We thank the authors of the Letter to the Editor devised about our manuscript entitled “The presence of diabetes impacts liver fibrosis and steatosis by transient elastography in a primary care population”, where we demonstrate a strong association between type 2 diabetes mellitus (T2DM) and increased hepatic steatosis and fibrosis on noninvasive measurement with transient elastography (TE). We appreciate the insightful commentary, but respectfully disagree with some of their conjecture.

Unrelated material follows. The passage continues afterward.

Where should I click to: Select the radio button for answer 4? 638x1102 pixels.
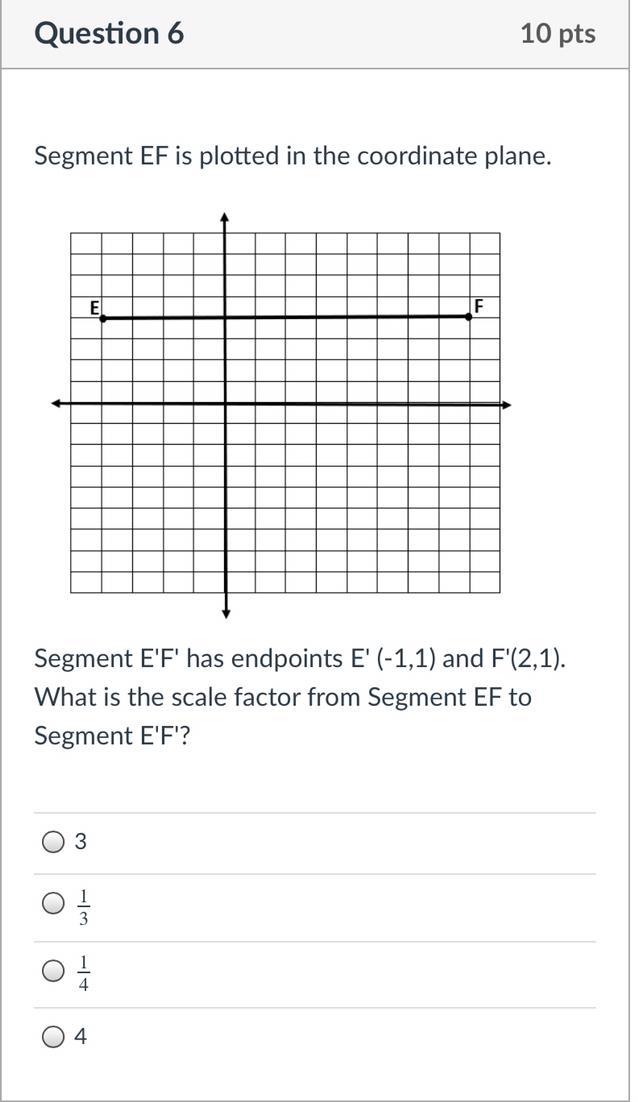pyautogui.click(x=54, y=1037)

First off, we agree the duration of T2DM and poor glycemic control influence the progression of liver disease. The primary endpoint of our study, however, was to evaluate whether the presence of T2DM influences steatosis and fibrosis on TE, compared to those without T2DM irrespective of disease duration. Data on duration of disease is not reliable and therefore not included in our results. However, the primary care-based population of this cohort represents the disease phenotype of the community and enhances the generalizability of our results regardless of duration of disease. Secondly, the profound statistically significant results we demonstrate are likely to remain significant even if duration of T2DM were accounted for. We also agree that poor glycemic control likely influences liver disease progression. However, the studies quoted in the Letter to the Editor describe cohorts with hepatitis C virus, which is a vastly different population we evaluated in this study. Regardless, we adjust for hemoglobin A1c, a measure of glycemic control, in our regression model which reduces the impact it may have on our results.

The authors in the Letter to the Editor also point out differences in the baseline demographics between the two study groups. This is an inherent characteristic of observational studies that can only be avoided by randomization. Additionally, mentioned factors such as EZH1, EZH2 and OAP, are not routinely measured in the clinical scenario we are evaluating and are not relevant in this study. The authors of the Letter also mention there was no explanation for our adjustment strategy, however, this is false. I would like to refer them to the Statistical analysis section, which explains the stepwise method employed for our regression analysis, a commonly used technique for multivariable adjustment. While we agree that longitudinal, prospective trials are required in this area of study, we are confident our results are hypothesis generating and reproduce similar findings demonstrated in study populations outside of the United States.

Conflict of interest

There are no conflicts of interest or funding to report for the creation of this manuscript.